Pierre Teilhard de Chardin, cuando escribe, en el n. 83: «El fin de la marcha del universo está en la plenitud de Dios, que ya ha sido alcanzada por Cristo resucitado, eje de la maduración universal», donde, en la nota 53, se añade la positiva mención de Teilhard por parte de los tres papas precedentes:

«En esta perspectiva se sitúa la aportación del P. Teilhard de Chardin; cf. Pablo VI, Discurso en un establecimiento químico-farmacéutico (24 febrero 1966): Insegnamenti 4 (1966), 992-993; Juan Pablo II, Carta al reverendo P. George V. Coyne (1 junio 1988): Insegnamenti 5/2 (2009), 60; Benedicto XVI, Homilía para la celebración de las Vísperas en Aosta (24 julio 2009): L’Osservatore romano, ed. semanal en lengua española (31 julio 2009), p. 3s. ». La segunda y más amplia referencia a Teilhard, el Papa Francisco la formuló con ocasión de la visita apostólica en Mongolia, refiriéndose a la dimensión cósmica de la Eucarística.
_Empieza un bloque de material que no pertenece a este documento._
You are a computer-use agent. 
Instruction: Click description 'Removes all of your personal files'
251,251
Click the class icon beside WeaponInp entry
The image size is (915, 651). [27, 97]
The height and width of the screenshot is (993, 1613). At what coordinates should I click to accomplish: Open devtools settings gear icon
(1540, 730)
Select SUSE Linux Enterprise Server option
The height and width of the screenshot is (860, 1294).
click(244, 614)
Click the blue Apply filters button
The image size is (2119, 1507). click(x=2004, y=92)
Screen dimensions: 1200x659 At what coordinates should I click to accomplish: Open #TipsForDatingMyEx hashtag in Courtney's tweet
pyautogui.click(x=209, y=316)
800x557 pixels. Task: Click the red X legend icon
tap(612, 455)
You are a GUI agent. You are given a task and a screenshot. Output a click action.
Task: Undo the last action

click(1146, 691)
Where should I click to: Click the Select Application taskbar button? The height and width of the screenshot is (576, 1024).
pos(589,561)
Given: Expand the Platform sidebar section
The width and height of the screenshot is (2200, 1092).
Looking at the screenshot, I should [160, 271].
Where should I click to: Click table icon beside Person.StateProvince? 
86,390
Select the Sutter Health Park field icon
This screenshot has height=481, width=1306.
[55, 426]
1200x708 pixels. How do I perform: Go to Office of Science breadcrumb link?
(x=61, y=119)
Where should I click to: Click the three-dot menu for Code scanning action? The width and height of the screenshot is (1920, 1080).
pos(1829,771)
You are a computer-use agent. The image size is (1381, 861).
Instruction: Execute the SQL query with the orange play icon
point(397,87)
Para los cristianos, por tanto, la razón primera y última del amor por la creación, de la que surge la armonía a través de la cruz, tiene un nombre corto y un rostro singular, oculto en el corazón del universo: Jesús. Como recordaba Pierre Teilhard de Chardin en Comment je crois, «en el Cosmos (para que tenga consistencia y funciones), debe haber, por construcción, un lugar privilegiado donde, como en una encrucijada universal, todo se ve, todo se percibe, todo se ordena, todo se anima, todo se toca. ¿No es éste un lugar maravilloso para situar (mejor aún, para reconocer) a Jesús?». Y proseguía: «Que Cristo surgiera en el campo de la experiencia humana por un solo instante, hace dos mil años, no podía impedirle ser el eje y la culminación de una maduración universal».

A partir de estos breves esbozos sobre los fundamentos teológicos de la encíclica, se comprende cómo el proyecto de una ecología integral se orienta hacia la búsqueda de nuevos modos para que toda la humanidad colabore responsablemente en el proyecto de armonía inscrito por Dios en la creación. Esta feliz intuición, resumida en la recurrente expresión «todo está conectado», pone de relieve un tema antiguo y universal, que hoy puede encontrar una amplia convergencia entre cristianos, religiones y culturas, ya que pertenece tanto al antiguo pensamiento griego heredado por Occidente, como a las religiones y filosofías de los pueblos del Extremo Oriente. La amplia mirada del Papa Francisco sobre el universo en el que gira la tierra que habitamos se basa en una promesa que alimenta nuestra esperanza: la complejidad está orientada hacia la armonía, éste es su origen y su destino, que para los cristianos tiene el nombre de Espíritu Santo.